When people choose to hate, the effects of this lifestyle choice can be detrimental on numerous levels. Racists and those with extreme bias in regards to ethnicities, socially segregate themselves, resulting in severe developmental issues. This segregation occurs due to acceptance, anger, experience, fear, ignorance and/or social pressure. Choosing to be a racist is a decision to be limited to the unique experiences offered by gaining knowledge of other cultural or ethnic groups.
Frederick Jermaine Carter died by hanging from a tree in a predominantly white neighborhood, with the reputation of not being welcome to African Americans, in Greenwood, Mississippi, on December 3, 2010. In 1955, the murder of Emmett Till occurred in a town 10 miles from Greenwood, and this crime was similar to the Carter situation. The more recent death of Frederick Carter has rehashed the details of Emmett Till’s tragic death and the similarities in both cases.
Emmett allegedly whistled at a married Caucasian woman and for this assumed action, her husband and an accomplice executed him at the age of 15. The trial of the Till lynching was recorded by over seventy reporters and this sparked an international awareness of Southern racism. This awareness has fueled the desire for justice in the present Carter case and demands for change in the state of Mississippi and beyond.
Having hatred for those who differ from a self-preferred group, spans far past race. On October 3, 2010, in the state of New York, one man and two teenage boys were beaten and sodomized for hours by nine attackers for being homosexuals. Occurrences like this crime are unfortunately frequent and influence movements such as anti-gay hate crimes. Unfortunately, those who are multicultural and gay experience the double whammy of being a potential target for an active hater. A positive effect of these situations is the gained awareness of impending dangers.
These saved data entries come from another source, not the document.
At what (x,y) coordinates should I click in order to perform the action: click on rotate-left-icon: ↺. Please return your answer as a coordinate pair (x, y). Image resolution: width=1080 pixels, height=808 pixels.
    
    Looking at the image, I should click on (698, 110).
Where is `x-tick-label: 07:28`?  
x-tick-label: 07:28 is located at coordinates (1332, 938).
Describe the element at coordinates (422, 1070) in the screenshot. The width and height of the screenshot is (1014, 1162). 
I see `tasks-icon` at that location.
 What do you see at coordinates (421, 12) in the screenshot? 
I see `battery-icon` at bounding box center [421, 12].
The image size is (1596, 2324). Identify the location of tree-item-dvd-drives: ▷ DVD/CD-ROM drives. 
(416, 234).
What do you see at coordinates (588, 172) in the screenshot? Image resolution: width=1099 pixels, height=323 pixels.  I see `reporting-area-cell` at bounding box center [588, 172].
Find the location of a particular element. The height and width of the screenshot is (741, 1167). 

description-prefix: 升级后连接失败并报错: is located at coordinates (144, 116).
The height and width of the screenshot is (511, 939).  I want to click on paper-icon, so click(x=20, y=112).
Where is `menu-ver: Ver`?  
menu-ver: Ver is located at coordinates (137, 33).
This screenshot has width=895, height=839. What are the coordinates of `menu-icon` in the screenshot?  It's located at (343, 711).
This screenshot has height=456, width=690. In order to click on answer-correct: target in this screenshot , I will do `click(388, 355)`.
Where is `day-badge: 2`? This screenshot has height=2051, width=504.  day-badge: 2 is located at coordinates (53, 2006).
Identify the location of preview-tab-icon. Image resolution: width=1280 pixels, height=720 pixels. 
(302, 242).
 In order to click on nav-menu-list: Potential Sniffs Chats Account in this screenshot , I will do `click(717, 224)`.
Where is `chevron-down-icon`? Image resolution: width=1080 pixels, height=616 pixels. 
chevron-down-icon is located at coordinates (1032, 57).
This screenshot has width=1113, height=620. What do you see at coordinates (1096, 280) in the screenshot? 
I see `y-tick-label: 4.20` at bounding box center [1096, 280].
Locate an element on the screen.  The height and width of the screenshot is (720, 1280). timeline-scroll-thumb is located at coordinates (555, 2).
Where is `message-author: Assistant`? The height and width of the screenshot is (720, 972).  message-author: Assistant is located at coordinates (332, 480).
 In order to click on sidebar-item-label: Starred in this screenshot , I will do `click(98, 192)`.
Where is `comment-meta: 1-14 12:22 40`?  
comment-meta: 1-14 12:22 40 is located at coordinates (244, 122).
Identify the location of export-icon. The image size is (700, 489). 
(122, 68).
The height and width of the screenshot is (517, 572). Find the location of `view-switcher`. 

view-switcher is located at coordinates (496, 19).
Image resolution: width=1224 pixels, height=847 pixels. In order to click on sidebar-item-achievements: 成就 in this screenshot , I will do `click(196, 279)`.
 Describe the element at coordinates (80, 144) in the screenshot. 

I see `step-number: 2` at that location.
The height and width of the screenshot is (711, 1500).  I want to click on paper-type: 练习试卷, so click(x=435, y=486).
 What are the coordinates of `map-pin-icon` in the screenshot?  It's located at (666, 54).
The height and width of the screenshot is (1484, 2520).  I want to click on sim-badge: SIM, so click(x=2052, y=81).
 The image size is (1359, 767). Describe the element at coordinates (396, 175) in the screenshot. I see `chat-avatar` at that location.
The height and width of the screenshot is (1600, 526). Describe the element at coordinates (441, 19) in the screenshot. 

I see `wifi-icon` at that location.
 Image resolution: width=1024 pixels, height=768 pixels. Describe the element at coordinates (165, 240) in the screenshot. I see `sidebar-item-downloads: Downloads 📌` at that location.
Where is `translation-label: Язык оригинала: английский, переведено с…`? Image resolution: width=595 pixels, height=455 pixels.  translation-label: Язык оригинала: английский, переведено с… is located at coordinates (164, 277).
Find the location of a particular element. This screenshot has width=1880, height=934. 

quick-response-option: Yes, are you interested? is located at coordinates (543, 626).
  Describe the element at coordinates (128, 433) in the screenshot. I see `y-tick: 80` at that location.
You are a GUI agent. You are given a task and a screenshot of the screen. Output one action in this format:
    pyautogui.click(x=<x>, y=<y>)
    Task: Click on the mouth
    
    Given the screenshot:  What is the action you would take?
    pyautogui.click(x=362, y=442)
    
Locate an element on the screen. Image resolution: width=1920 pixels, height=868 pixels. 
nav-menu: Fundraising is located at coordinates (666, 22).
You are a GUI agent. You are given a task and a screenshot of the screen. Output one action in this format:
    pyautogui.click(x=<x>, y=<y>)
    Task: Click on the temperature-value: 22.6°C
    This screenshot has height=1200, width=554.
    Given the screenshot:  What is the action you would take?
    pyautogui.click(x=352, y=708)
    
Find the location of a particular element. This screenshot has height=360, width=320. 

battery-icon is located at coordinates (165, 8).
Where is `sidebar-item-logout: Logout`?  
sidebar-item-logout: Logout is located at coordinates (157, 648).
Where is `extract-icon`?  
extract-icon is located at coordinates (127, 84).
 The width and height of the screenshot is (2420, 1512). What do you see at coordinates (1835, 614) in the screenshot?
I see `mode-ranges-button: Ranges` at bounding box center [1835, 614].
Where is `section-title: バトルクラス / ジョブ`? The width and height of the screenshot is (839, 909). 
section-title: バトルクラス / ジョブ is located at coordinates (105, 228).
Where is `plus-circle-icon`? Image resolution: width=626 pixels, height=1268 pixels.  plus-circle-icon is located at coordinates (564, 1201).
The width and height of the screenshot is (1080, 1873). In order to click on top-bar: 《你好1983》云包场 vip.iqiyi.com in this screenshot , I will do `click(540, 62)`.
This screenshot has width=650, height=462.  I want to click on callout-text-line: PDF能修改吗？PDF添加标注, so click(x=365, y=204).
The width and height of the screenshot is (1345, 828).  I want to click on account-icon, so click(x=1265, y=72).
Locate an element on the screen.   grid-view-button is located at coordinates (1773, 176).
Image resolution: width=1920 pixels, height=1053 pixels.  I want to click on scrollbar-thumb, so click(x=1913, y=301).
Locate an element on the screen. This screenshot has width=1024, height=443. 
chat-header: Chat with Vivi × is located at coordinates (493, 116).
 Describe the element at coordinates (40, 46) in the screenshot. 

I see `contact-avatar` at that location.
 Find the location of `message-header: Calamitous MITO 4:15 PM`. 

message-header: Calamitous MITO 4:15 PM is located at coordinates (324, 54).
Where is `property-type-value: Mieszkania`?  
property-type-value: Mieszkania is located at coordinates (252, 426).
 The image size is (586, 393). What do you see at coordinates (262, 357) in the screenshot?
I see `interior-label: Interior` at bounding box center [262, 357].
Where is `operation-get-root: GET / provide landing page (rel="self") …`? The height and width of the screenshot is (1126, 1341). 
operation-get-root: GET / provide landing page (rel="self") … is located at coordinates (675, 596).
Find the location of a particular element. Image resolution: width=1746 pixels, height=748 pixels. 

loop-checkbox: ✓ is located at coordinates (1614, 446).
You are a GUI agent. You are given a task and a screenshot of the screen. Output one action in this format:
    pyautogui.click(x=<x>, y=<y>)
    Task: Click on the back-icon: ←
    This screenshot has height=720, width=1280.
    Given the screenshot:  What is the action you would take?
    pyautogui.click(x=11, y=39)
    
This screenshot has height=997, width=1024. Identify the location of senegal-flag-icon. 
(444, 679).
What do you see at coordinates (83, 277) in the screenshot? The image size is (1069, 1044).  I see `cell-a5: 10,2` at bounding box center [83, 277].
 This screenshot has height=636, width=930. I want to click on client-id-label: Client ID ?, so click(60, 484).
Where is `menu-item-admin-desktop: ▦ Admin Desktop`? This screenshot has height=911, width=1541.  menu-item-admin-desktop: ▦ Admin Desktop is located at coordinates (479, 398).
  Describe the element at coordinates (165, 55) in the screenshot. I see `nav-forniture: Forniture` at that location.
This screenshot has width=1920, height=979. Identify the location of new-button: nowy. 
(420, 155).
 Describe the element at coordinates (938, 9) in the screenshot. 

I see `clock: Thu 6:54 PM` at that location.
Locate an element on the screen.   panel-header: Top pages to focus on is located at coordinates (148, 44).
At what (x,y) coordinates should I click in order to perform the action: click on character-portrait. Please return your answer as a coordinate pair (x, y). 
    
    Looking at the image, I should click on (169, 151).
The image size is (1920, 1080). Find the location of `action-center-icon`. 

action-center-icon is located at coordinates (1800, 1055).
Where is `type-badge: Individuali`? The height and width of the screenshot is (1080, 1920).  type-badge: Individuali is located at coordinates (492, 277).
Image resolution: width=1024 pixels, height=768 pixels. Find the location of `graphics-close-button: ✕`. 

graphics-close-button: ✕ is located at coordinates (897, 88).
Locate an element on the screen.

Sexism applies to discriminations or prejudices in regards to either sex as a whole or male or female chauvinism. The term sexism arose in the mid-20th century and this induction resulted in movements such as Feminism, Masculism, Lesbian Gay Bisexual Transgender Intersex and Questioning (LGBTIQ) and Lesbian Gay Bisexual and Transgender (LGBT). Chauvinism can affect people in a major way. If a person feels discriminated against because of his or her gender, the effects are long term emotional and possibly mental issues.
No matter status or location, everyone has experienced hate personally or indirectly. It is a revolting, continuous fact. Detestation is a vicious cycle that is hard to bring to an end. However, for those who choose to make positive impacts in anti-hate movements and lifestyles, learn that past atrocities prove to be effective incentives to make change.